--- Source data Enclosed Below ---
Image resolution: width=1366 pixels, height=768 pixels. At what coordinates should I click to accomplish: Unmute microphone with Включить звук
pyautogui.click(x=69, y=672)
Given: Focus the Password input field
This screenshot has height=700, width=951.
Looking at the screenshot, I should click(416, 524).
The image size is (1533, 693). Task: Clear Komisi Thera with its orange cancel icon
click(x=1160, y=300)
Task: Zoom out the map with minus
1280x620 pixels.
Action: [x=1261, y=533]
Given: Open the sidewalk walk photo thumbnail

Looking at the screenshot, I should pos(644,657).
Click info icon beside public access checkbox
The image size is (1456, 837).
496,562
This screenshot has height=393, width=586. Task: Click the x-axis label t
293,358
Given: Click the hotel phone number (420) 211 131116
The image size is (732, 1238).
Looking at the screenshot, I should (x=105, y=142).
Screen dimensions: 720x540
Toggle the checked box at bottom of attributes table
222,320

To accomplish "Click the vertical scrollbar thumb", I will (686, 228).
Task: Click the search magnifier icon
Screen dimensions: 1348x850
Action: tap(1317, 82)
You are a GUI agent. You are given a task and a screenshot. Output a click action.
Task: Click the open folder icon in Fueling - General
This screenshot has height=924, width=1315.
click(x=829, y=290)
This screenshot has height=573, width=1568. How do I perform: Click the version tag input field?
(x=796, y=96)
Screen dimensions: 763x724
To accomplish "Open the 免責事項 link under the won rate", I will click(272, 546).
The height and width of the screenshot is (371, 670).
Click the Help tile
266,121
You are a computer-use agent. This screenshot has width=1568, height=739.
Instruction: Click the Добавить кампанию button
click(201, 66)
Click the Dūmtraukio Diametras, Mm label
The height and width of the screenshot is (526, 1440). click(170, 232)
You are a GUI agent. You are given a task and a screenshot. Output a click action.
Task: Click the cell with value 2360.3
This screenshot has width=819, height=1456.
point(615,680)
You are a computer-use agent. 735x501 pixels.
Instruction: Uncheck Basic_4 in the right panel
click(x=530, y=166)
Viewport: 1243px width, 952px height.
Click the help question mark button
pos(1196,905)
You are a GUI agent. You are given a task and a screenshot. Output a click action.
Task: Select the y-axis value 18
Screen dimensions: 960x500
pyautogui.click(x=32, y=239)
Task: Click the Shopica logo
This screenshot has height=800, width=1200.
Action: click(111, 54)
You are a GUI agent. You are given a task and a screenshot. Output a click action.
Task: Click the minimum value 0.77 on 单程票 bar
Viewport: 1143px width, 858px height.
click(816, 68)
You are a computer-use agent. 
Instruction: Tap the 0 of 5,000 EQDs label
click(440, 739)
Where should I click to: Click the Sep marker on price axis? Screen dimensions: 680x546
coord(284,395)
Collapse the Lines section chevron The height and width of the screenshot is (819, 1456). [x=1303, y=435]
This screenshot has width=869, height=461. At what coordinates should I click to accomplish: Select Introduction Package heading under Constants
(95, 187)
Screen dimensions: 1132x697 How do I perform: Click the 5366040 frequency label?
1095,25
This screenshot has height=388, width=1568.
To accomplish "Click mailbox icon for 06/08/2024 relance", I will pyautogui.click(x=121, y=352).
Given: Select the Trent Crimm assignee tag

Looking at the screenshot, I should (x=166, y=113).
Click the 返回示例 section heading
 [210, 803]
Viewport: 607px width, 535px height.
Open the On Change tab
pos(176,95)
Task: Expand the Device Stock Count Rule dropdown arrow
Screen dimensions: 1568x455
--- End of Enclosed Source data ---
An exact copy of the data is needed.

§ **Response to this task**:
Image resolution: width=1366 pixels, height=768 pixels. At what coordinates should I click to accomplish: Unmute microphone with Включить звук
pyautogui.click(x=69, y=672)
Given: Focus the Password input field
This screenshot has height=700, width=951.
Looking at the screenshot, I should click(416, 524).
The image size is (1533, 693). Task: Clear Komisi Thera with its orange cancel icon
click(x=1160, y=300)
Task: Zoom out the map with minus
1280x620 pixels.
Action: [x=1261, y=533]
Given: Open the sidewalk walk photo thumbnail

Looking at the screenshot, I should pos(644,657).
Click info icon beside public access checkbox
The image size is (1456, 837).
496,562
This screenshot has height=393, width=586. Task: Click the x-axis label t
293,358
Given: Click the hotel phone number (420) 211 131116
The image size is (732, 1238).
Looking at the screenshot, I should (x=105, y=142).
Screen dimensions: 720x540
Toggle the checked box at bottom of attributes table
222,320

To accomplish "Click the vertical scrollbar thumb", I will (686, 228).
Task: Click the search magnifier icon
Screen dimensions: 1348x850
Action: tap(1317, 82)
You are a GUI agent. You are given a task and a screenshot. Output a click action.
Task: Click the open folder icon in Fueling - General
This screenshot has height=924, width=1315.
click(x=829, y=290)
This screenshot has height=573, width=1568. How do I perform: Click the version tag input field?
(x=796, y=96)
Screen dimensions: 763x724
To accomplish "Open the 免責事項 link under the won rate", I will click(272, 546).
The height and width of the screenshot is (371, 670).
Click the Help tile
266,121
You are a computer-use agent. This screenshot has width=1568, height=739.
Instruction: Click the Добавить кампанию button
click(201, 66)
Click the Dūmtraukio Diametras, Mm label
The height and width of the screenshot is (526, 1440). click(170, 232)
You are a GUI agent. You are given a task and a screenshot. Output a click action.
Task: Click the cell with value 2360.3
This screenshot has width=819, height=1456.
point(615,680)
You are a computer-use agent. 735x501 pixels.
Instruction: Uncheck Basic_4 in the right panel
click(x=530, y=166)
Viewport: 1243px width, 952px height.
Click the help question mark button
pos(1196,905)
You are a GUI agent. You are given a task and a screenshot. Output a click action.
Task: Select the y-axis value 18
Screen dimensions: 960x500
pyautogui.click(x=32, y=239)
Task: Click the Shopica logo
This screenshot has height=800, width=1200.
Action: click(111, 54)
You are a GUI agent. You are given a task and a screenshot. Output a click action.
Task: Click the minimum value 0.77 on 单程票 bar
Viewport: 1143px width, 858px height.
click(816, 68)
You are a computer-use agent. 
Instruction: Tap the 0 of 5,000 EQDs label
click(440, 739)
Where should I click to: Click the Sep marker on price axis? Screen dimensions: 680x546
coord(284,395)
Collapse the Lines section chevron The height and width of the screenshot is (819, 1456). [x=1303, y=435]
This screenshot has width=869, height=461. At what coordinates should I click to accomplish: Select Introduction Package heading under Constants
(95, 187)
Screen dimensions: 1132x697 How do I perform: Click the 5366040 frequency label?
1095,25
This screenshot has height=388, width=1568.
To accomplish "Click mailbox icon for 06/08/2024 relance", I will pyautogui.click(x=121, y=352).
Given: Select the Trent Crimm assignee tag

Looking at the screenshot, I should (x=166, y=113).
Click the 返回示例 section heading
 [210, 803]
Viewport: 607px width, 535px height.
Open the On Change tab
pos(176,95)
Task: Expand the Device Stock Count Rule dropdown arrow
Screen dimensions: 1568x455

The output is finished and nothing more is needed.